TASK DIRECTIONS>
Copy out all the lines of the data precisely, omitting any pictures.

________________________

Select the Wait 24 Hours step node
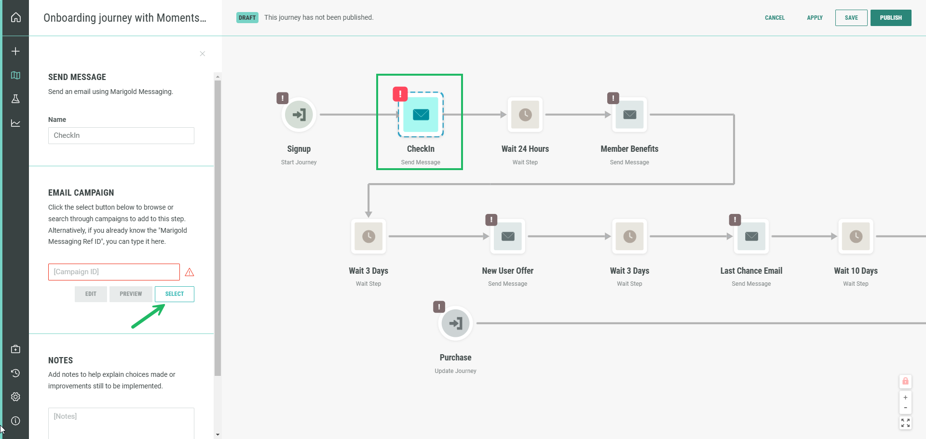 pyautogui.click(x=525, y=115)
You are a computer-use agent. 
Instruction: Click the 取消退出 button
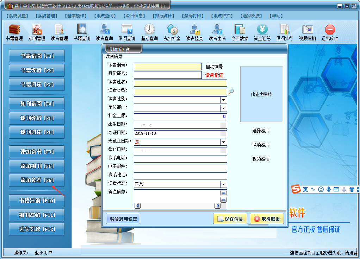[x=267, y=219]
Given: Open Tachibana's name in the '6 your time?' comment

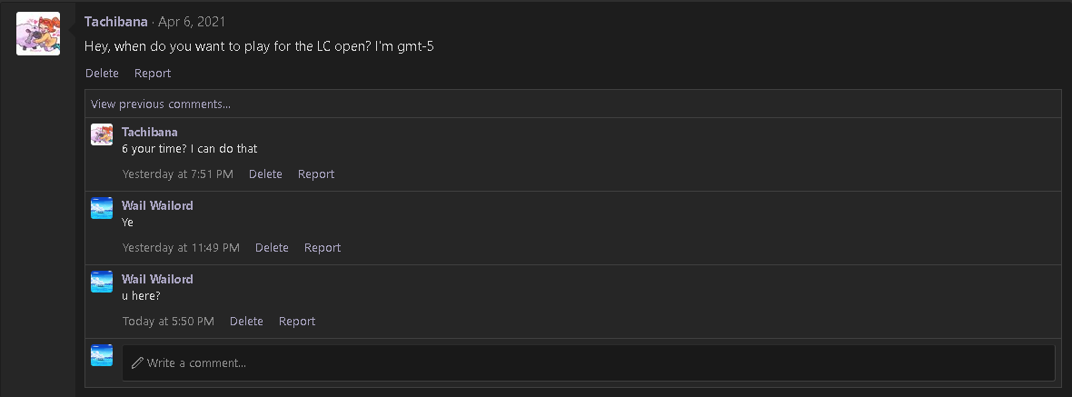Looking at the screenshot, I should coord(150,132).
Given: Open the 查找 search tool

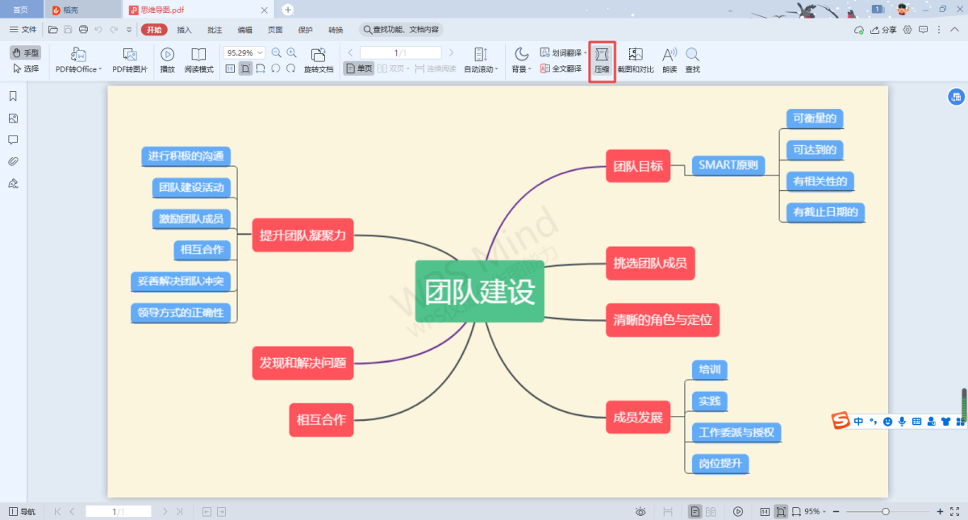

________________________

SOLUTION BELOW>
Select the Wait 24 Hours step node
 pyautogui.click(x=525, y=115)
You are a computer-use agent. 
Instruction: Click the 取消退出 button
[x=267, y=219]
Given: Open Tachibana's name in the '6 your time?' comment

Looking at the screenshot, I should coord(150,132).
Given: Open the 查找 search tool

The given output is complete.